My noble friend Lady Wyld spoke once again about Blackpool and, indeed, Fleetwood. She made a point which is really important—that what we should be doing is looking at doers, not the done-to. I think that is the governmental approach: it is the approach on neighbourhood planning, and we should be carrying that forward here. Governments should be enabling: they should be setting a framework and providing finance to people locally who are trusted—and then we should step back. There may be occasions when things go wrong, but they are going wrong with people who are expert and know what they are doing locally, and I think that that is important. We should be empowering, not micromanaging.
The noble Lord, Lord Pendry, spoke about Broadstairs and Ramsgate—a somewhat remote part of Kent, although Broadstairs has Dickens connections, so some ideas may already have been taken up locally there. He talked about the challenge of overseas travel, which certainly made a difference to the traditional seaside holidays that we can probably all remember from our younger days. Now we are much more widely travelled in Europe, which has made a big difference to the normal holiday—although people do go for long weekends, particularly in the winter months. We need to look at that particular point. The noble Lord, Lord Pendry, also raised the issue of a Cabinet post for tourism. It is well above my pay grade to opine on that, especially at the moment, but I will take the point back: I can see that it was a serious and valid one.
The noble Lord, Lord Mawson, also referred to the doers and not the done-to, and the importance of the Government being enablers. He referred to Skegness, Butlins and the seasonal nature of much of the work. I agree that that is a challenge that we have got to deal with: it has got to be fundamental to the way we take this forward. The noble Lord talked about Ferryside in Wales; I am sorry to spoil the point about Burry Port being such a success, but I should say that, although the Coastal Communities Fund is a national fund, the parts of it that apply to Wales are administered not from here but from Cardiff, just as they would be administered from Edinburgh in Scotland. He said, “Trust them and back them”, and I quite agree.
I thank the noble Lord, Lord Faulkner of Worcester. I found myself in almost total agreement with him, as I often do, about Beecham.
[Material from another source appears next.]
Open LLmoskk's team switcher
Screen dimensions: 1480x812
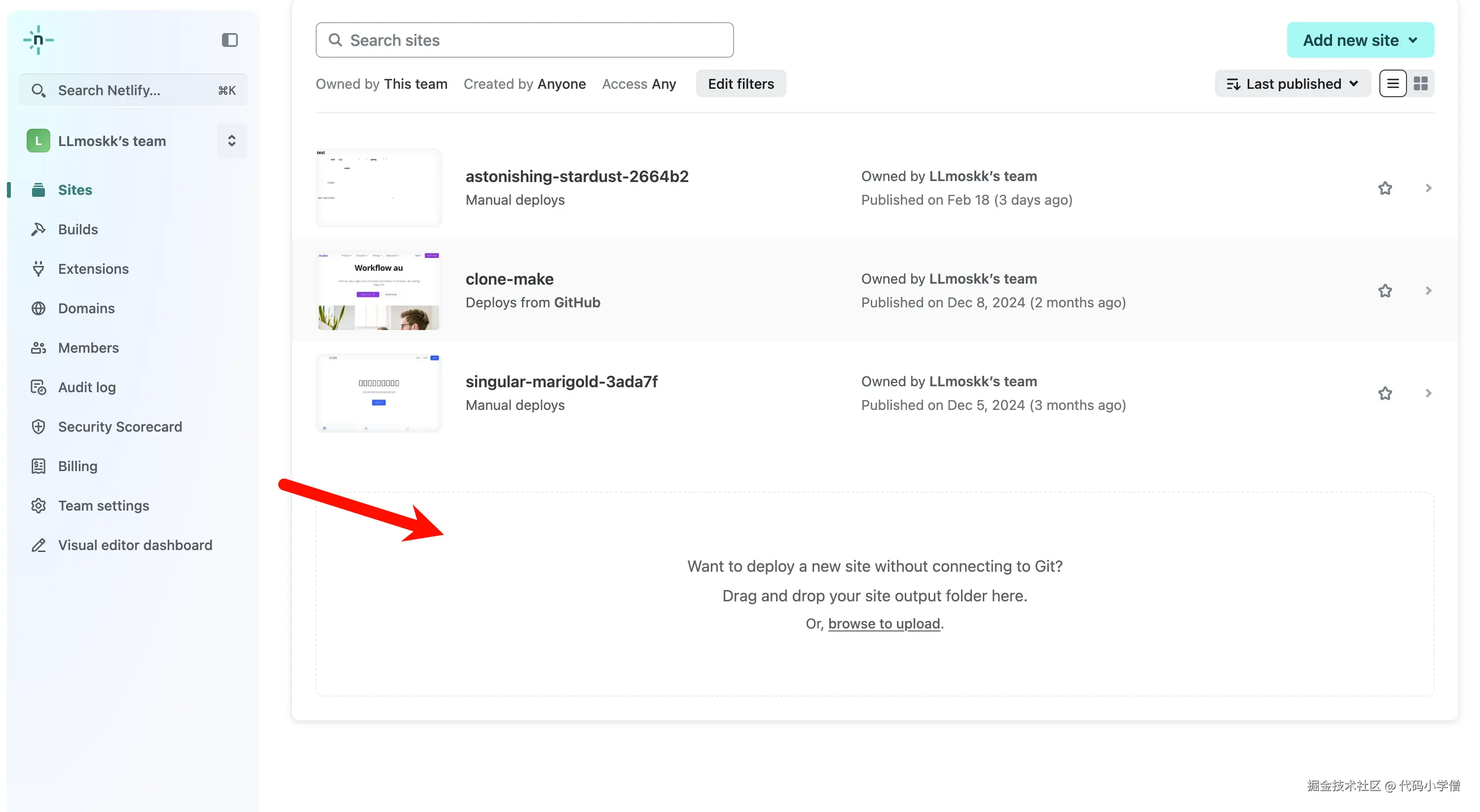(x=231, y=141)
When one is asked about who one would invite to a dinner party, I often think that I would ask Lord Beecham just to find out what possessed him to come up with his cuts.
I am sorry; I meant Dr Beeching. It was a Freudian slip. The noble Lord, Lord Beecham, is not in that category; I exempt him. It was Dr Beeching who came up with the 1961 report.
I agree with the point about the Whitby service. Last year, I got to Whitby using public transport from Scarborough. It is an excellent town; I had the pleasure of going to Ayckbourn’s Stephen Joseph Theatre before getting the bus to Whitby, which took me through Robin Hood’s Bay. I then used the heritage line, which was also excellent. I agree that Whitby has been left without a valuable connection to the south. It is worth mentioning how good some of these heritage railways are, such as the line from Cromer and Sheringham to Holt; I think that the Swanage line and the Paignton line, which goes via Greenway House—Agatha Christie’s home and a National Trust property—on the way to Kingswear, were also referred to. They do a lot of good.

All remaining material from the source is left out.